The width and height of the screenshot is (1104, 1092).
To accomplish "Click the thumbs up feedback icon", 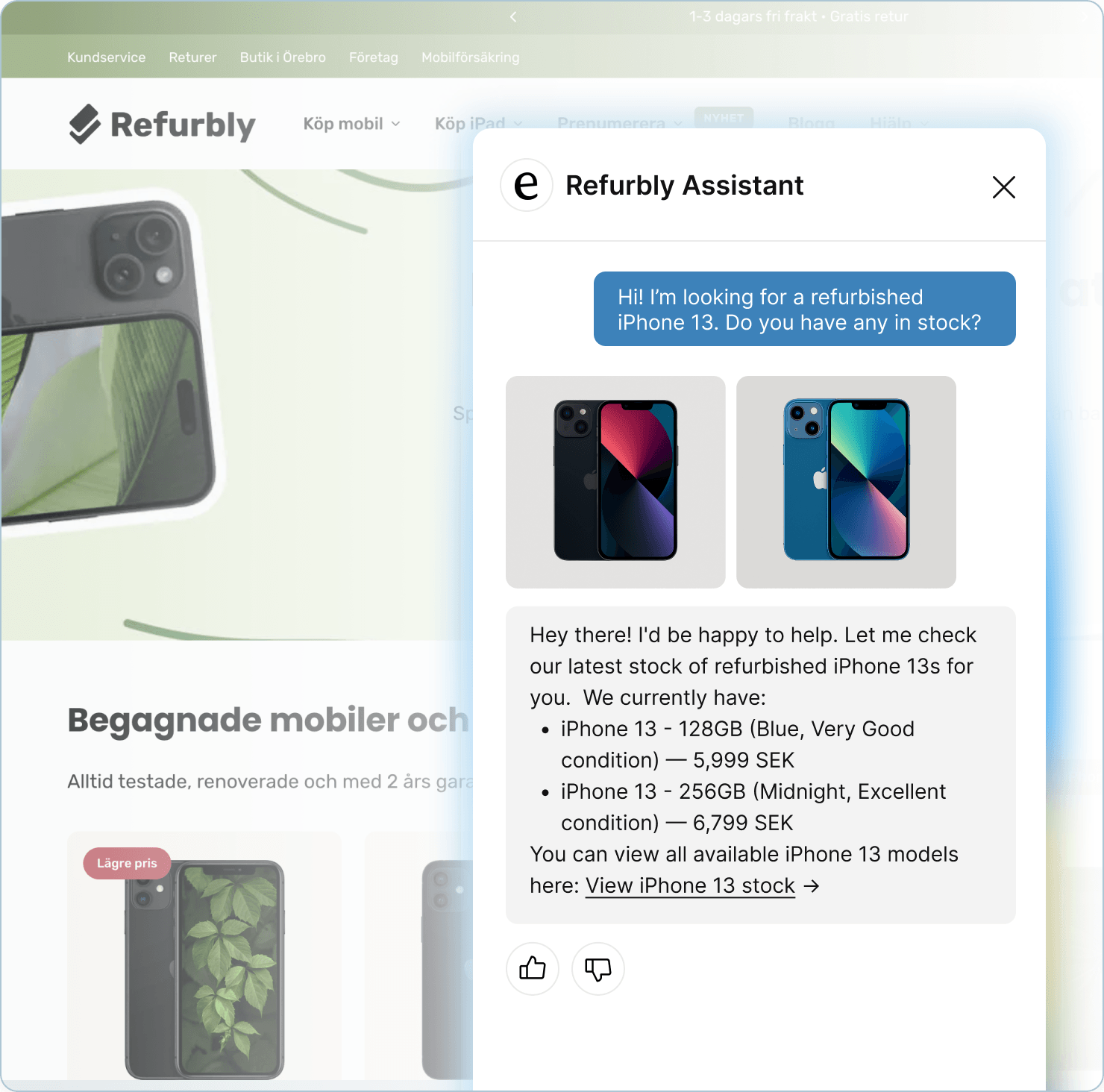I will pyautogui.click(x=533, y=968).
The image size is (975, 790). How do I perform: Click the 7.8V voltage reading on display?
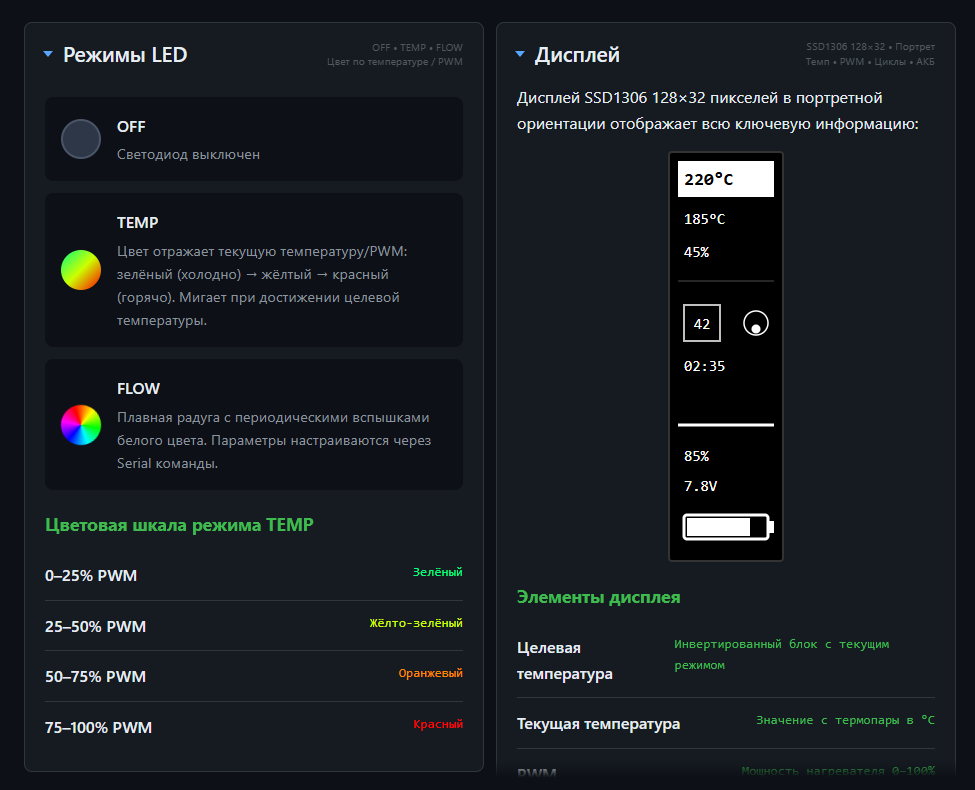point(701,487)
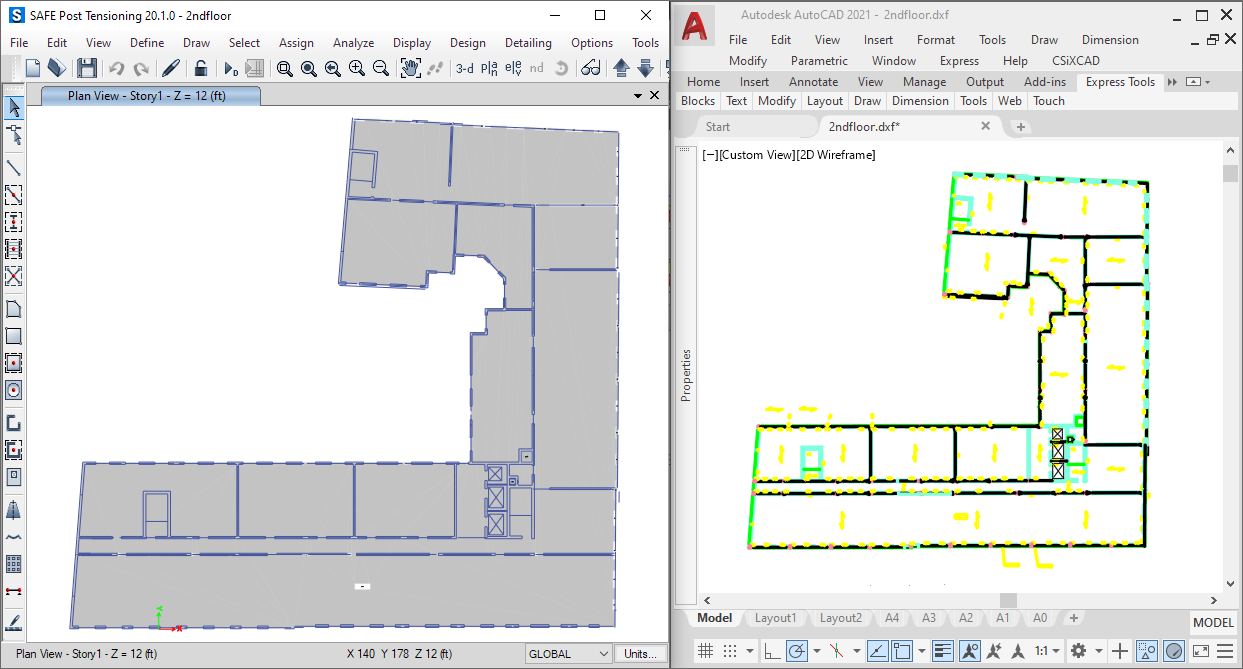Open the Define menu in SAFE
The height and width of the screenshot is (669, 1243).
(147, 42)
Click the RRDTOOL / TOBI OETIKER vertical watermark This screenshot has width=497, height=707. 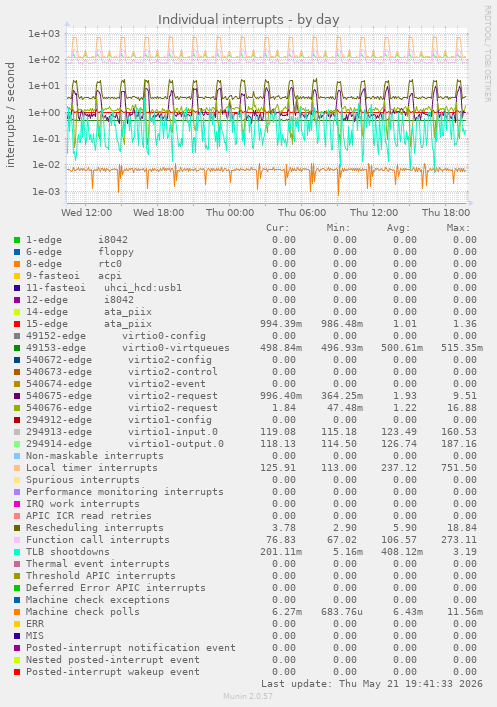click(x=488, y=53)
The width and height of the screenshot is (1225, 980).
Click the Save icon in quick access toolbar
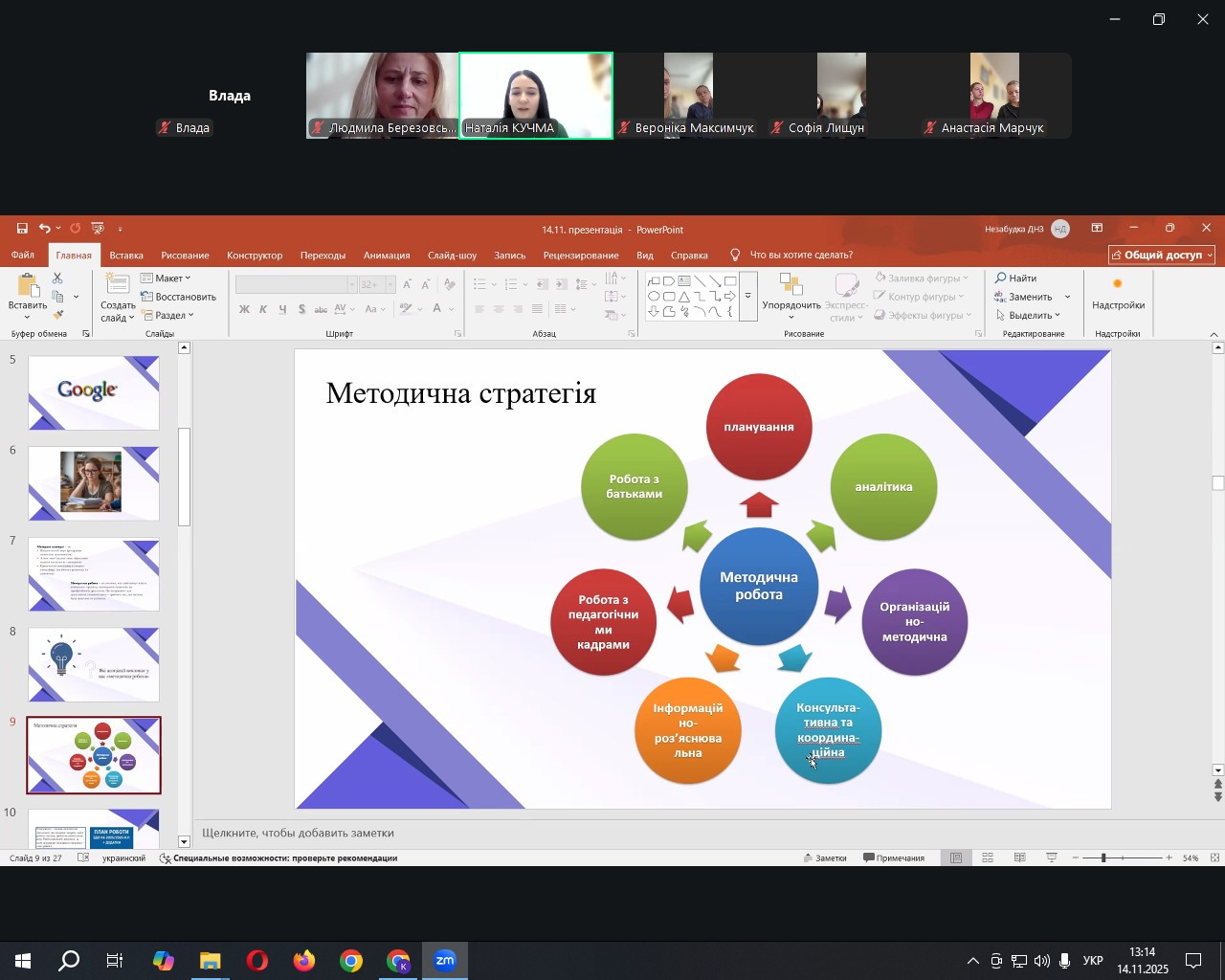pos(21,229)
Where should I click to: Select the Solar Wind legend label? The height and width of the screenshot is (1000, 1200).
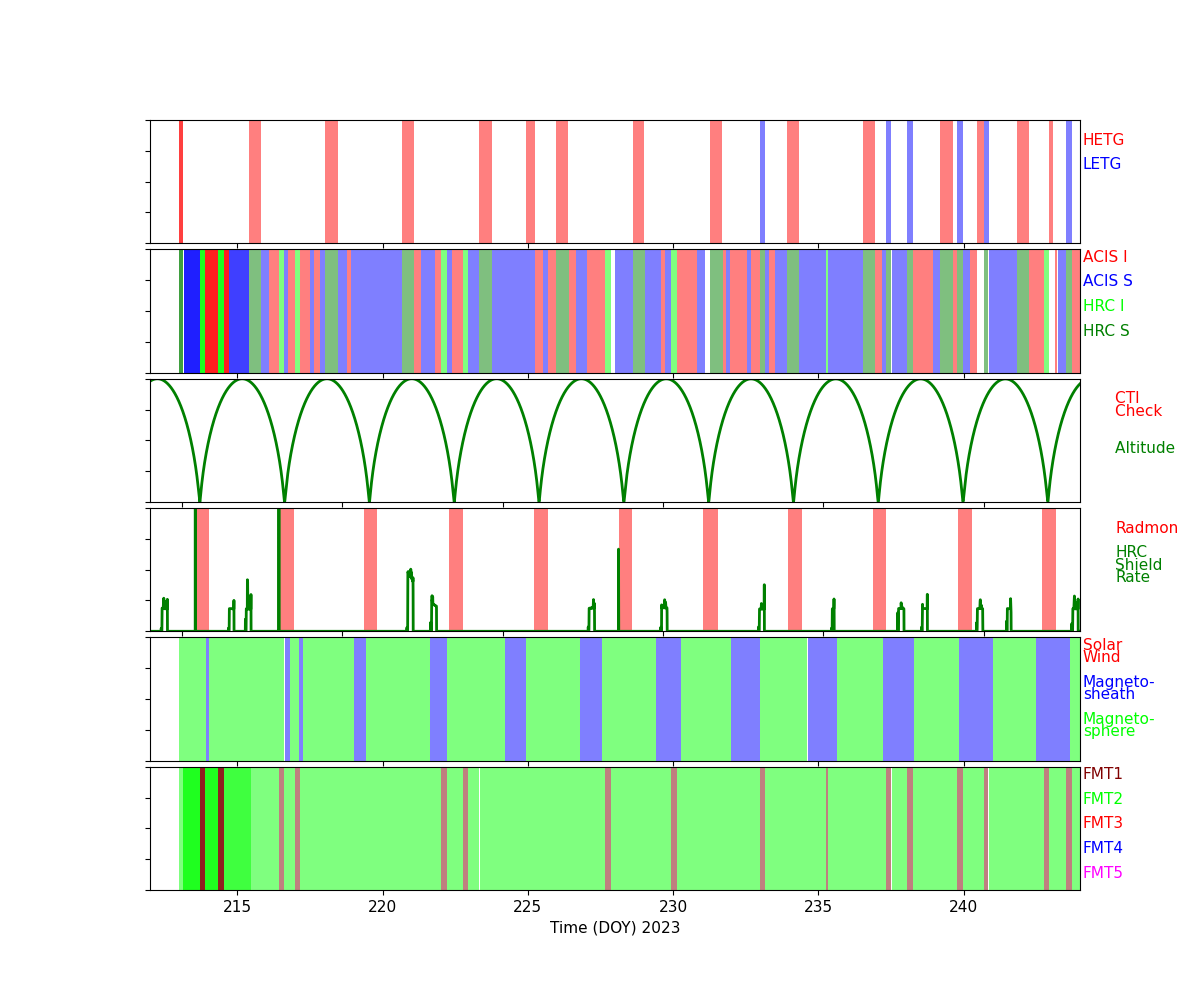point(1102,652)
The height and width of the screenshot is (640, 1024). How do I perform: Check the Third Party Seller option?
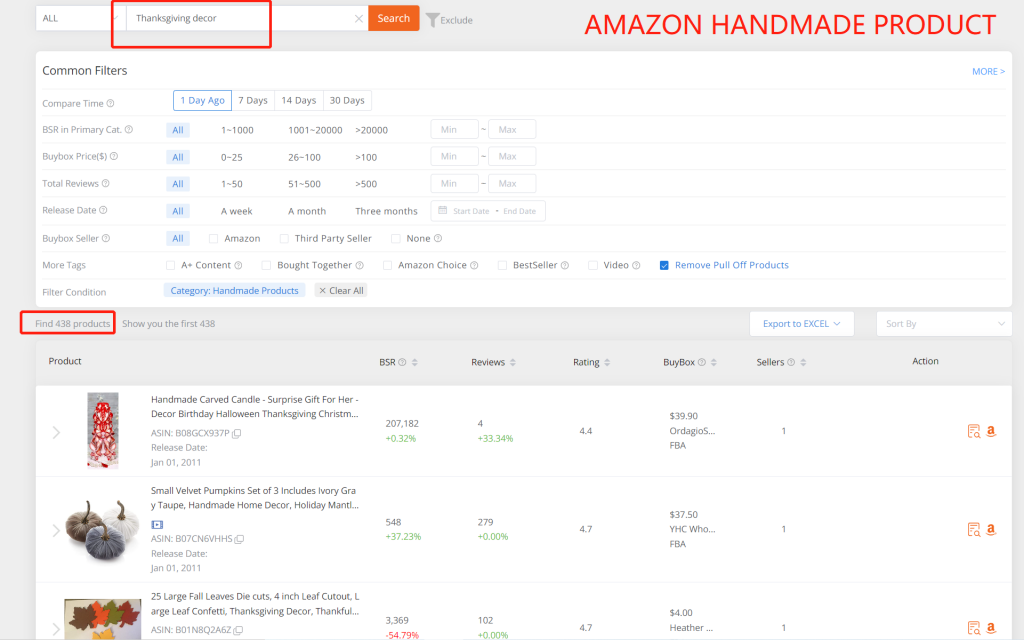[x=285, y=238]

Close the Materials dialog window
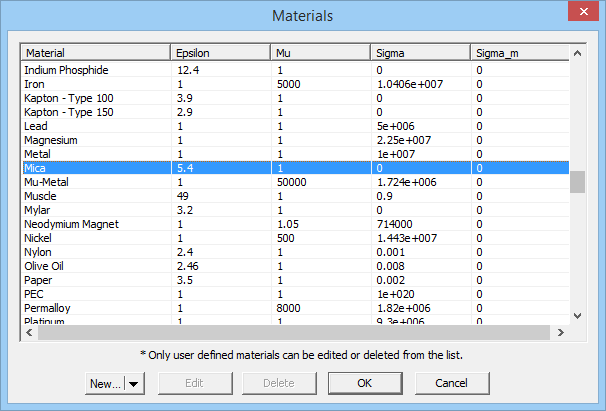[x=580, y=14]
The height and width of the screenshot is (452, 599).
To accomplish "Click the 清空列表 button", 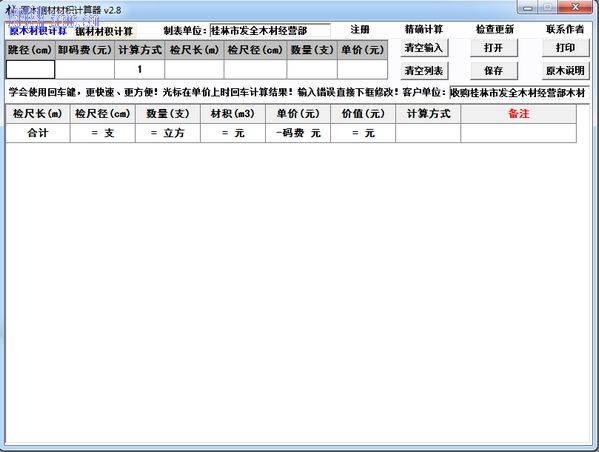I will pos(424,71).
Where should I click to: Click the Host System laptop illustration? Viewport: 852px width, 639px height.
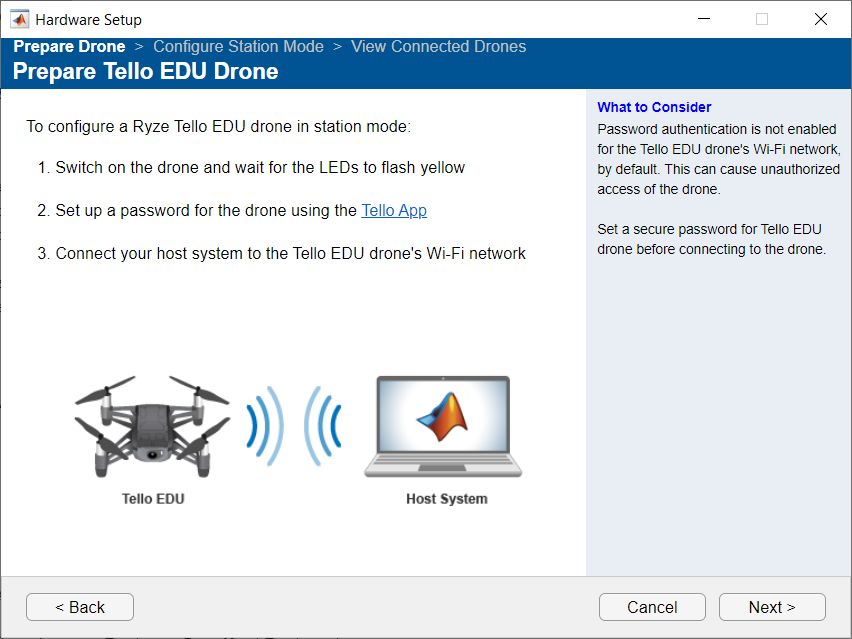coord(443,425)
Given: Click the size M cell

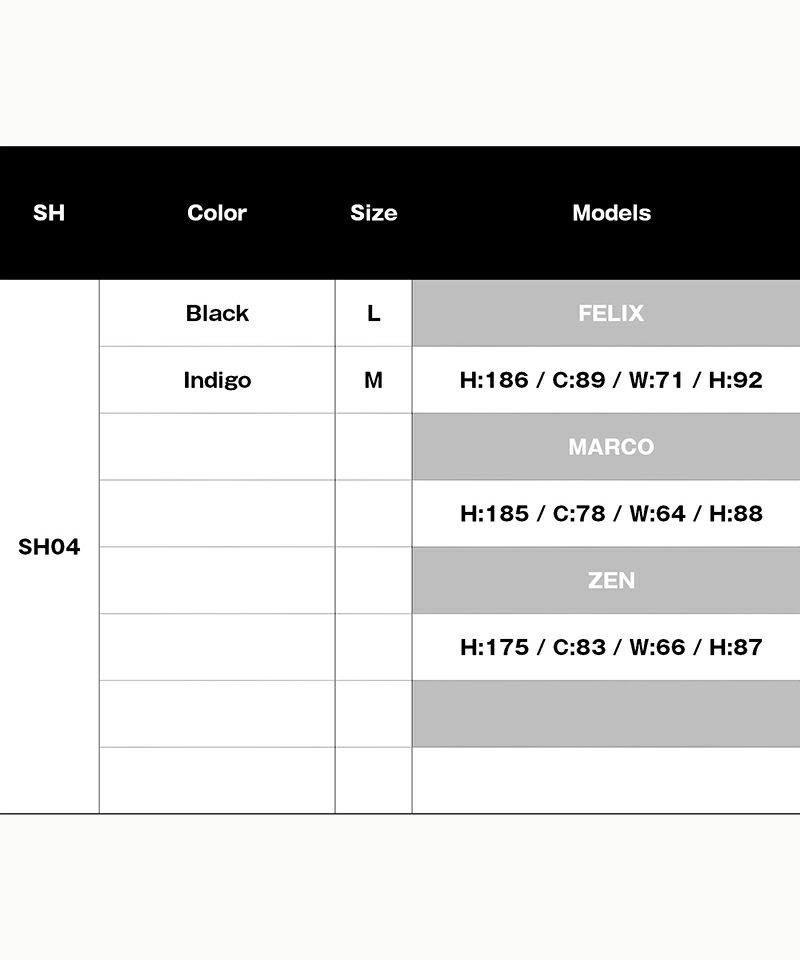Looking at the screenshot, I should pyautogui.click(x=373, y=380).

EXERCISE DETAILS - Your answer should consist solely of the lines from the one with "Where should I click to: Click" through the last line of the entries, restated word for word, with the pictures omitted.

SOLUTION -
Where should I click to: Click the Host System laptop illustration? Viewport: 852px width, 639px height.
coord(443,425)
Given: Click the size M cell

Looking at the screenshot, I should pyautogui.click(x=373, y=380).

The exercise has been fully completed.